* _WORK INSTRUCTIONS_
Arrange every line of the data below as a numbered list. Skip blank lines and leave out the pictures.
═════ SOURCE RECORDS ═════
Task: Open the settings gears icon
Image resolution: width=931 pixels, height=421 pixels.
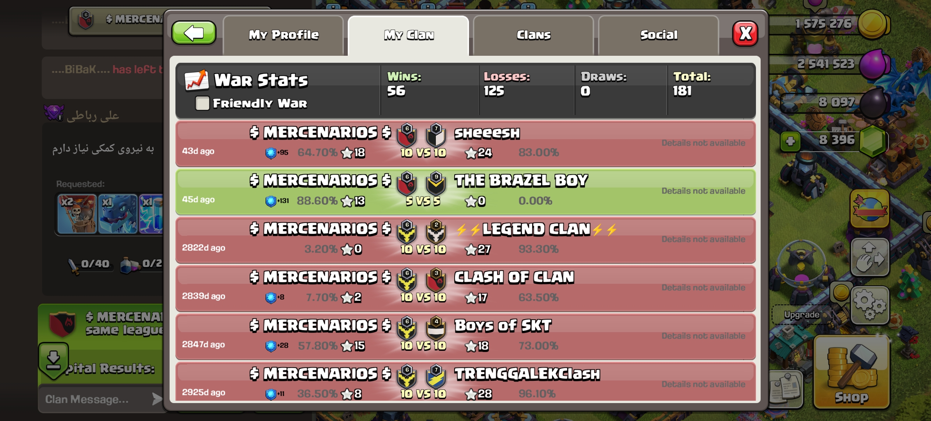Action: click(870, 305)
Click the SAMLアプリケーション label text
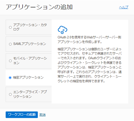134x121 pixels. click(x=30, y=44)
═════
* _THE RESULT_
1. Task: Open the settings gears icon
2. Image resolution: width=931 pixels, height=421 pixels.
3. Action: click(870, 305)
4. Click the SAMLアプリケーション label text
5. 134x121 pixels. click(x=30, y=44)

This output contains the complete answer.